Jika menaikkan impor gula mentah akan ada ketegangan antara industri gula rafinasi dan industri berbasis tebu. Oleh karena itu, pemerintah perlu memastikan perencanaan impor dan mendorong produktivitas tebu di dalam negeri.
”Sembari itu, integrasikan kebijakan perdagangan dengan industri gula berbasis tebu dari hulu hingga hilir. Tanpa integrasi itu, Indonesia tidak akan bisa mengurangi ketergantungan impor gula,” kata Bustanul.
Menjaga pasokan
Terkait beras, Bustanul menilai, kenaikan harga beras global memang mulai mereda sejak Mei 2021. Kenaikan harga beras itu terjadi akibat kemarau ekstrem yang terjadi pada 2018-2019, termasuk di Indonesia.
Untung saja Indonesia pada tahun lalu produksinya pulih dan bagus kendati luas panen turun 140.000 hektar. Indonesia hanya mengimpor beras premium dan itu jumlahnya hanya sedikit, yaitu 356.286 ton pada 2020 dan 352.957 ton pada 2021 (sampai November).

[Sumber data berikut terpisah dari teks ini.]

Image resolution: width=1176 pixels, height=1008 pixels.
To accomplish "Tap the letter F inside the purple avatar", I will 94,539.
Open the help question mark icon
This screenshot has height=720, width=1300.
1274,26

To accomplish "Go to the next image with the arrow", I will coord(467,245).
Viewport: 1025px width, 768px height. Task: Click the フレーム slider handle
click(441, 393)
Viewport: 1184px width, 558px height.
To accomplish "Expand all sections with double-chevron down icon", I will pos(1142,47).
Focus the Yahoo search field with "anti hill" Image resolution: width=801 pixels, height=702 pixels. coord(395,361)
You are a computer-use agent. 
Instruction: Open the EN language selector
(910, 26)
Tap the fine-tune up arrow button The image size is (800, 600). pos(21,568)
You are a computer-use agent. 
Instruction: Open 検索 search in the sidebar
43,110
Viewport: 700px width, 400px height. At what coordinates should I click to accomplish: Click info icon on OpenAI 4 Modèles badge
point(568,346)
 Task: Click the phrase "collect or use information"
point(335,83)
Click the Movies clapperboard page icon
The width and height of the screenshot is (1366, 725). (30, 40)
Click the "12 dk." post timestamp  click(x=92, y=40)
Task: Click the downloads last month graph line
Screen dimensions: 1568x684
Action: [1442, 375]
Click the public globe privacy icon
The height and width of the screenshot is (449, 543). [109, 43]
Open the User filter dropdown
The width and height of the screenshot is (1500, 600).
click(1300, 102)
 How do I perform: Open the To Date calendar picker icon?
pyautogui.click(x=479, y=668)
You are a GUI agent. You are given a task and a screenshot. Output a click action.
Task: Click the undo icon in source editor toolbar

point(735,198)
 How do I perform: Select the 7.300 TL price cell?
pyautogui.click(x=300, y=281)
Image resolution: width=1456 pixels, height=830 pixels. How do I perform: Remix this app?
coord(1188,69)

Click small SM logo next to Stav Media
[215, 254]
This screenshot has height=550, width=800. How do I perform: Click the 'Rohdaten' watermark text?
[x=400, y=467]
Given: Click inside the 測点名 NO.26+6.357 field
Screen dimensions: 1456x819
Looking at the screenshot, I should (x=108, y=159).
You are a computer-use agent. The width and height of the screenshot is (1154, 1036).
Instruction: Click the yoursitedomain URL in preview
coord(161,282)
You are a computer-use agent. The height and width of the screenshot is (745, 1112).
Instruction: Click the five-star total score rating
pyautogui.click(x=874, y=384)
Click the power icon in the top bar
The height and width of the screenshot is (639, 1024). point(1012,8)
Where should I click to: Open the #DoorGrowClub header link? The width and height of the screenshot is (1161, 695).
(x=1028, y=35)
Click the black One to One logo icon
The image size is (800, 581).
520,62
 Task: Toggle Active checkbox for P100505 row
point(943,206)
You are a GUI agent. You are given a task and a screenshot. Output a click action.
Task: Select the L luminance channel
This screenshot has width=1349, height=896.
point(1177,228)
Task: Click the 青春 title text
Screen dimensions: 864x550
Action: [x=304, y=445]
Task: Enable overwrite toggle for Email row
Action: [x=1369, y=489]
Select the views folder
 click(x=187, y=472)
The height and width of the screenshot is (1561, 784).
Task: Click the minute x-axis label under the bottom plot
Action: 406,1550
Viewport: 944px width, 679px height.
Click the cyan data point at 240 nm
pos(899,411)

”Saya berharap pada 2022 ini produksi beras bisa lebih baik. Impor beras premium juga tetap bisa diteruskan sebagai pemantik bagi petani untuk meningkatkan produksi beras premium di dalam negeri,” ujarnya.
Saya berharap pada 2022 ini produksi beras bisa lebih baik. Impor beras premium juga tetap bisa diteruskan sebagai pemantik bagi petani untuk meningkatkan produksi beras premium di dalam negeri.
Baca juga: Produksi Beras Nasional Naik meski Luas Panen Turun Tahun Ini
Dalam kesempatan yang sama, Kepala Badan Pengkajian dan Pengembangan Perdagangan Kementerian Perdagangan Kasan Muhri mengatakan, harga sejumlah bahan pangan yang belum sepenuhnya dapat dipenuhi dari dalam negeri memang dipengaruhi oleh harga internasional. Pemerintah tidak dapat mengintervensi secara langsung harga pangan global itu karena pembentukannya bergantung pada pasar internasional.
Namun, pemerintah tetap berupaya menjaga pasokan bahan pangan itu agar tidak mengganggu kebutuhan konsumen dan industri di dalam negeri. Kedelai, misalnya, pemerintah tidak bisa menentukan harganya, tetapi berbagai insentif telah diberikan, yaitu menetapkan bea masuk impor nol persen dan mempermudah perizinan impor.
”Kami juga berupaya mengatur waktu yang tepat untuk menjaga stok dan harga pangan secara musiman, terutama menjelang Ramadhan-Lebaran dan Natal-Tahun Baru,” ujarnya.
Baca juga: Harga Jadi Faktor Pemikat
Saat ini, pemerintah tengah berupaya menstabilkan harga minyak goreng dan menjamin stok kedelai impor. Harga minyak goreng naik akibat lonjakan harga CPO global. Begitu juga dengan harga kedelai impor di dalam negeri yang naik akibat lonjakan harga kedelai internasional.
Berdasarkan data Sistem Pemantauan Pasar dan Kebutuhan Pokok Kementerian Perdagangan per 22 Februari 2022, harga minyak goreng curah dan kemasan sederhana masing-masing Rp 15.900 per liter dan Rp 16.300 per liter. Dibandingkan sehari sebelumnya, harga minyak goreng curah tidak berubah, sedangkan harga minyak goreng kemasan sederhana justru naik 1,24 persen.
Dalam sehari, harga kedelai impor melonjak 1,56 persen dari Rp 12.800 per kg menjadi Rp 13.000 per kg. Dalam sepekan terakhir, lonjakan harganya sudah mencapai 3,17 persen.